More than 1,500 empty cargo containers are currently stranded at the dry port in Birgunj, at a time when containers for international trade in products are in short supply as a result of the COVID-19 pandemic outbreak. As a result, the only dry port in the country that is used for foreign trade is experiencing a ‘container jam,’ according to officials. Some containers have been sitting at the dry port for more than a year and a half without being used.
The dry port, which has the capacity to handle as many as 1,500 containers at a time, has now been converted into a warehouse for both empty and loaded containers to store their contents. According to Pristine Valley Dry Port, the firm in charge of running the dry port in Birgunj, the cause for the overcrowding of empty containers is not due to carelessness, but rather to the containers that came during the lockdowns in the port. They claim that the problem has gotten worse since the Container Corporation of India (CCI) has shown no interest in reclaiming the obsolete shipping containers.
As many as 850 empty containers were sitting idle at the dry port before the firm assumed responsibility for its operation, according to B Mohan, executive director of the Pristine Group of Companies, the major partner in the company in charge of the dry port’s operation. “Himalaya Terminals was the dry port’s former operator,” says the company. “By August 6, 2020, over 850 empty containers had accumulated at the dry port throughout their term,” he stated. It is not the responsibility of the operating firm to clean up the mess.” Since lockdowns were imposed during the outbreak of COVID-19, it was extremely impossible to return the containers to their original locations. Following that, 360 additional empty containers accumulated at the dry port,” he continued. Because of the high volume of containers, Mohan explained, “the dry port has become a dangerous environment for the workers.”

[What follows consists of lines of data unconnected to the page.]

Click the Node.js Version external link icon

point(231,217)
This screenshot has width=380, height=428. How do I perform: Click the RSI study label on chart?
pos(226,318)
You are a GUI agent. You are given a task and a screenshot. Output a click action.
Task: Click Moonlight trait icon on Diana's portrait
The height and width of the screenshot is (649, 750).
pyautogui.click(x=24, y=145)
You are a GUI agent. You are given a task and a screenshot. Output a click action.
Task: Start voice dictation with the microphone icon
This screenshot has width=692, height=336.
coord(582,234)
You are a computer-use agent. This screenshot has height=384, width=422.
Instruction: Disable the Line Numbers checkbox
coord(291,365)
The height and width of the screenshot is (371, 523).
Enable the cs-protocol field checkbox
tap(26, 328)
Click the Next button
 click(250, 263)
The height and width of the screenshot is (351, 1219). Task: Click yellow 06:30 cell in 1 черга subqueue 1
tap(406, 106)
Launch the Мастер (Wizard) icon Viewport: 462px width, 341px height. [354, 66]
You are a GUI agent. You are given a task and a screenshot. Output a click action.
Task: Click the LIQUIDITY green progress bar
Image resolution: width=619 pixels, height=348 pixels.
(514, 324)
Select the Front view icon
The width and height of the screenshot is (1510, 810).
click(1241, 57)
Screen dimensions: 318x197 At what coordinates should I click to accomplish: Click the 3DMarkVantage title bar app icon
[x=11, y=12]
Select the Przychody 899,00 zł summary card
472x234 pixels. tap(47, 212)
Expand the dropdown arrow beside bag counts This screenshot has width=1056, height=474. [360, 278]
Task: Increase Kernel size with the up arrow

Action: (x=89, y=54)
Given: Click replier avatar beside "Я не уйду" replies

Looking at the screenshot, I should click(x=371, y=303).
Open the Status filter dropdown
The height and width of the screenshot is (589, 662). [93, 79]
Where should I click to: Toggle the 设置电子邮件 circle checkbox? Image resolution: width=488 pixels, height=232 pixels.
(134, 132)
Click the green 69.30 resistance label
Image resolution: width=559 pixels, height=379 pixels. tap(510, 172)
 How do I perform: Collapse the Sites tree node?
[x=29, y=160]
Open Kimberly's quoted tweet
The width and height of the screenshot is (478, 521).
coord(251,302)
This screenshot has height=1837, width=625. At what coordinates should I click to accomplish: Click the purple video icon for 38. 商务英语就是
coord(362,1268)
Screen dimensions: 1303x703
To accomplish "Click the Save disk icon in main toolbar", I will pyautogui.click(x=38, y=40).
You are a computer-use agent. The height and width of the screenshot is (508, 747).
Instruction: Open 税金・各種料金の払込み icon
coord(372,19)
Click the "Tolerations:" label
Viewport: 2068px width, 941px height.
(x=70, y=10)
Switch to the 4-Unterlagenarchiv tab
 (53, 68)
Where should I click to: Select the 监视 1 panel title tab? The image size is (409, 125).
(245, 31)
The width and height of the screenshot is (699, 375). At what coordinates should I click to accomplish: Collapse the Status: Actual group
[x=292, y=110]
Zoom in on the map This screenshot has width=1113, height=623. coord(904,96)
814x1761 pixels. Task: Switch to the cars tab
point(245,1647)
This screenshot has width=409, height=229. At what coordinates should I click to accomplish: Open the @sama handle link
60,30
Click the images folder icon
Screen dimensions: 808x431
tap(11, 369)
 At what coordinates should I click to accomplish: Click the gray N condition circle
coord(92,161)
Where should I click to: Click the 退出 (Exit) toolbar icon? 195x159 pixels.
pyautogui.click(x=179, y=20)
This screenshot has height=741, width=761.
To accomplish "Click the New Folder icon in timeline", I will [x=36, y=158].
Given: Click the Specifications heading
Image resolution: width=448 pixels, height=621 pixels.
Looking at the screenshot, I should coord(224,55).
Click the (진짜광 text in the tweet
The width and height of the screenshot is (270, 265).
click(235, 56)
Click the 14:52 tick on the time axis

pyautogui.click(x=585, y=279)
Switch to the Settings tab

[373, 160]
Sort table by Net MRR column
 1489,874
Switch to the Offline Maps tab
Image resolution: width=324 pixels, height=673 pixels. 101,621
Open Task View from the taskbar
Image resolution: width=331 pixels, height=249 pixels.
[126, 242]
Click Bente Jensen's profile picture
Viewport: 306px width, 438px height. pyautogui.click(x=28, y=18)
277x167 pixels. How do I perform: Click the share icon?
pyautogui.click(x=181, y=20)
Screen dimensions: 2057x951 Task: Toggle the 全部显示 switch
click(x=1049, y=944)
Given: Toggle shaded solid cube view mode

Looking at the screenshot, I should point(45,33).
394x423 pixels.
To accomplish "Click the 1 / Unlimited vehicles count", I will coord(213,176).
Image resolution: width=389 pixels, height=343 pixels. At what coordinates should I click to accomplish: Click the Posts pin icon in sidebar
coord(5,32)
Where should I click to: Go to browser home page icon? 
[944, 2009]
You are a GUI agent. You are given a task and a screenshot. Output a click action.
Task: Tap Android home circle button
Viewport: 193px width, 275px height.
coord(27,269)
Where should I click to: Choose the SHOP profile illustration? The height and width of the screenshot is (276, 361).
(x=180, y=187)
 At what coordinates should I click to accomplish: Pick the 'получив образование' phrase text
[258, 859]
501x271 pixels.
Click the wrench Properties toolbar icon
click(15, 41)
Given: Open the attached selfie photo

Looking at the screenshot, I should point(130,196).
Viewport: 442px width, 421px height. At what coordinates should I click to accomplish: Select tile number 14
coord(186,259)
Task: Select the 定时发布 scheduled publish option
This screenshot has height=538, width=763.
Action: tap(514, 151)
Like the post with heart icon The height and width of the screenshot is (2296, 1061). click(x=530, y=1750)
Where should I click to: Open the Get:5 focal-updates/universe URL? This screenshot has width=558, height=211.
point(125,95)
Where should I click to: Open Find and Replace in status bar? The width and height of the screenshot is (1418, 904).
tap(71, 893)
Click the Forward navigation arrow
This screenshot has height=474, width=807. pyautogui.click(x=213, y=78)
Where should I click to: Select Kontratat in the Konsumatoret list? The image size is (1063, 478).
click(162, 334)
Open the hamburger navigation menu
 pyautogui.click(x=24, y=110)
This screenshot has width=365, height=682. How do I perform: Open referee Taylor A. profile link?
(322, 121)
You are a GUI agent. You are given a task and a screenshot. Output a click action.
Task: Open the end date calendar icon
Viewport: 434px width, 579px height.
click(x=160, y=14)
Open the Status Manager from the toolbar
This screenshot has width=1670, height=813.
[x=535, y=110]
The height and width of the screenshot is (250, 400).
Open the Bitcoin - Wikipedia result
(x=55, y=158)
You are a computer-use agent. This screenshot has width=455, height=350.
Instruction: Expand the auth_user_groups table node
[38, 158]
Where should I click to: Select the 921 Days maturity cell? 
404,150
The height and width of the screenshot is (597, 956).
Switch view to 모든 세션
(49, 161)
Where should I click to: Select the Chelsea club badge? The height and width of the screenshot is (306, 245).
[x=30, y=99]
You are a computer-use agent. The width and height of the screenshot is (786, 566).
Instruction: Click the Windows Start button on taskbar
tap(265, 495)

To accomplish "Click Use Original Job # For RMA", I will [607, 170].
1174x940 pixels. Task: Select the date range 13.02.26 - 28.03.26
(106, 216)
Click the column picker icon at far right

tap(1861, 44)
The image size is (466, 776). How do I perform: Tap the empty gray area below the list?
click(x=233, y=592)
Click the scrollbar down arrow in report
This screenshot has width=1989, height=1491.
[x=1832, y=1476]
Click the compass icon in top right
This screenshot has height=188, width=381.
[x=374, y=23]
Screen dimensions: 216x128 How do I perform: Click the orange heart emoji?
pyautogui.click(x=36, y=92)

According to customs clearing agents, the stack of empty containers stacked on top of one another has increased the amount of time it takes to remove the containers from the container yard. Due to the fact that the dry port does not charge any fees for the storage of empty containers, shipping companies have showed little interest in retrieving them. However, due to a scarcity of empty shipping containers around the world, several transport companies have expressed an interest in reclaiming them from their customers. When shipping a container of products from China to Nepal in the past, it may cost as much as US$4,000 to $6,000 per container. The price has now risen to USD 10,000 as a result of inflation.
As an additional point of information, Mohan informed Republica that the company is attempting to engage in communication with shipping companies as well as the Container Corporation of India. It is predicted that clearing out all of the empty containers will cost Rs 20 million.